Prior to his successful music career, Tim Rice has worked for EMI Records as a management trainee in 1966.  When EMI producer Norrie Paramor left to set up his own organisation in 1968, he joined him as an assistant producer.

Rice collaborated with a lot of artists such as Andrew Lloyd Webber, Alan Menken, Elton John. Rice worked with Webber for several projects such as Joseph and the Amazing Technicolor Dreamcoat, Jesus Christ Superstar, Evita, Cricket, and The Likes of Us.

Rice, Menken and John teamed up for the soundtrack of animated films such as Aladdin and The Lion King. They won an Academy Award, Golden Globe and Grammy Award for Song of the Year for Aladdin's A Whole New World. And for The Lion King, they got a notch for Best Original Song and Can You Feel the Love Tonight in the prestigious Golden Globe and Academy Award.

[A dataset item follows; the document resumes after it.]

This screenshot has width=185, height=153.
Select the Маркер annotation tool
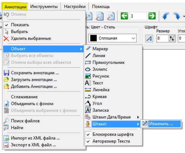tap(100, 49)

Meanwhile, in 1996, Rice won his third Academy Award with Webber for Best Original Song, You Must Love Me, in the film version of Evita.

He and his brother Jo, radio presenters Mike Read and Paul Gambaccini, founded the Guinness Book of British Hit Singles and served as an editor from 1977 to 1996.

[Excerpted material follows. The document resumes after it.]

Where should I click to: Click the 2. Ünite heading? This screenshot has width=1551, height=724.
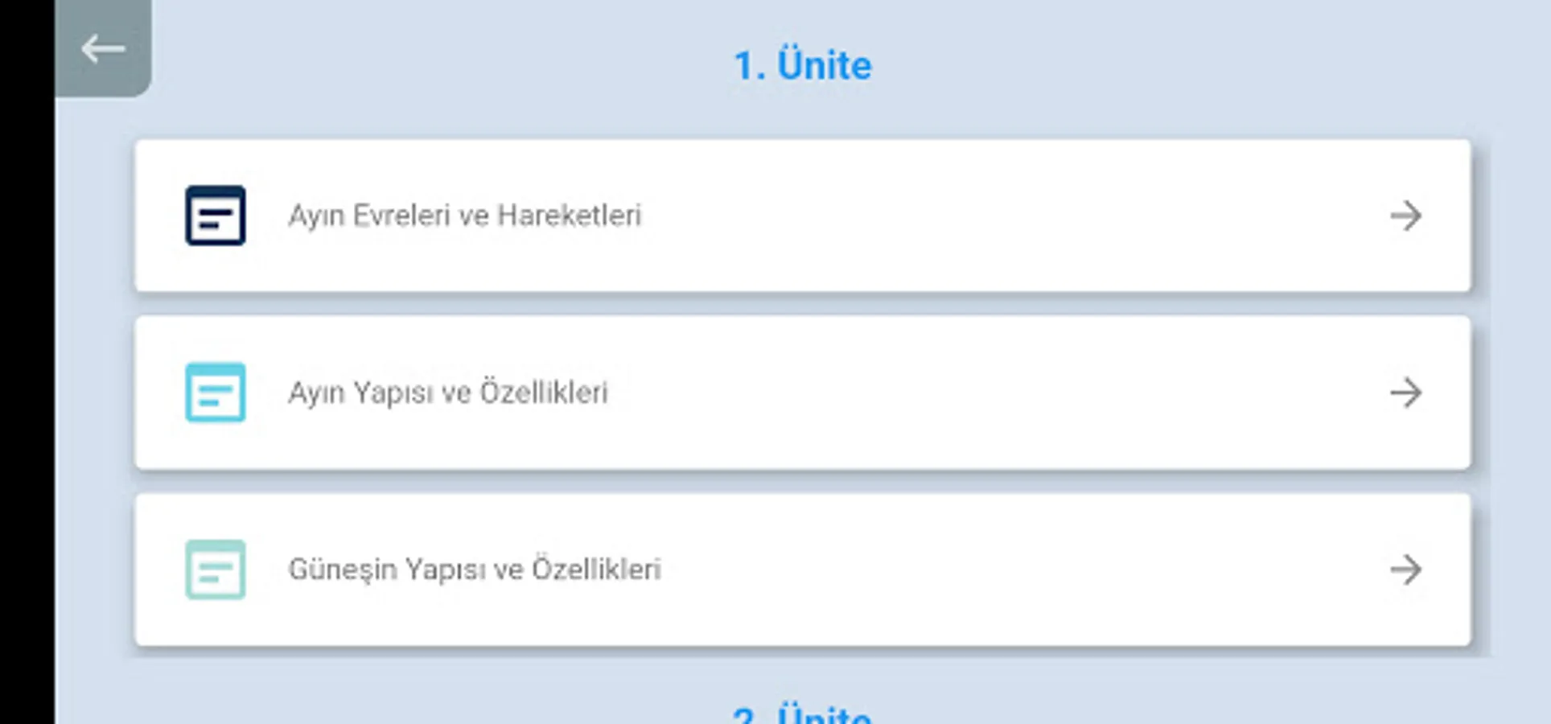point(802,714)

Meanwhile, as an author, he wrote the foreword for the book, Why Do Buses Come In Threes by Rob Eastaway and Jeremy Wyndham.

He was made a Knight Bachelor by Queen Elizabeth II in 1994. Rice was inducted into the Songwriters Hall of Fame in 1999, and named a Disney Legend in 2002. In 2008, Rice received a star on the Hollywood Walk of Fame.

Sir Timothy Miles Bindon Rice was born on November 10, 1944 in Amersham, Buckinghamshire, England.  He attended Lancing College, as he took up History and French and Sorbonne University in Paris.